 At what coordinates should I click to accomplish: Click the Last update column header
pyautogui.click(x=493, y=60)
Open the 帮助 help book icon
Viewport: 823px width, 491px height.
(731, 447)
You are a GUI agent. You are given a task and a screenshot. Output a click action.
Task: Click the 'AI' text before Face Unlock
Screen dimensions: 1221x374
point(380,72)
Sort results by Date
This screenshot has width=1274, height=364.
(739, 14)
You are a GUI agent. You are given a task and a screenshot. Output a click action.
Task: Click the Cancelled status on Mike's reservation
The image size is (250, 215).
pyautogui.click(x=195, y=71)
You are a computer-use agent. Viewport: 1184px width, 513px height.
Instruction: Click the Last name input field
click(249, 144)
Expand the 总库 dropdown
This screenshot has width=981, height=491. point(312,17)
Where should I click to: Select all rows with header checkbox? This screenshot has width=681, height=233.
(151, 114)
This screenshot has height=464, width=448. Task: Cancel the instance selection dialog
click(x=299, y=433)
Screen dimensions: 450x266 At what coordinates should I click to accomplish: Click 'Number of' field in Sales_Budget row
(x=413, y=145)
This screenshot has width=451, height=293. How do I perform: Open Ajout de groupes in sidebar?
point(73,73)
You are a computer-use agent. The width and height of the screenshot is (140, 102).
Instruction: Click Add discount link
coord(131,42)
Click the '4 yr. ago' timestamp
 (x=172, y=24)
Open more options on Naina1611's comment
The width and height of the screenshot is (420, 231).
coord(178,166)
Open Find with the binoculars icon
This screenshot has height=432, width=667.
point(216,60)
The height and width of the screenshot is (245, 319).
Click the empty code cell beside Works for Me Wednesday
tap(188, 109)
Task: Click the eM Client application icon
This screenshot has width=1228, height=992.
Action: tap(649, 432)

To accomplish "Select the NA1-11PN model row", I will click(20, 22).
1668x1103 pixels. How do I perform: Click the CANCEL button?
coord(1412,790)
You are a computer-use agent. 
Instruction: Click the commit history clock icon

═══

▸ Work item: Work out how many lines in the material above include the word "agent", and write down that number alone.

▸ Exercise output: 5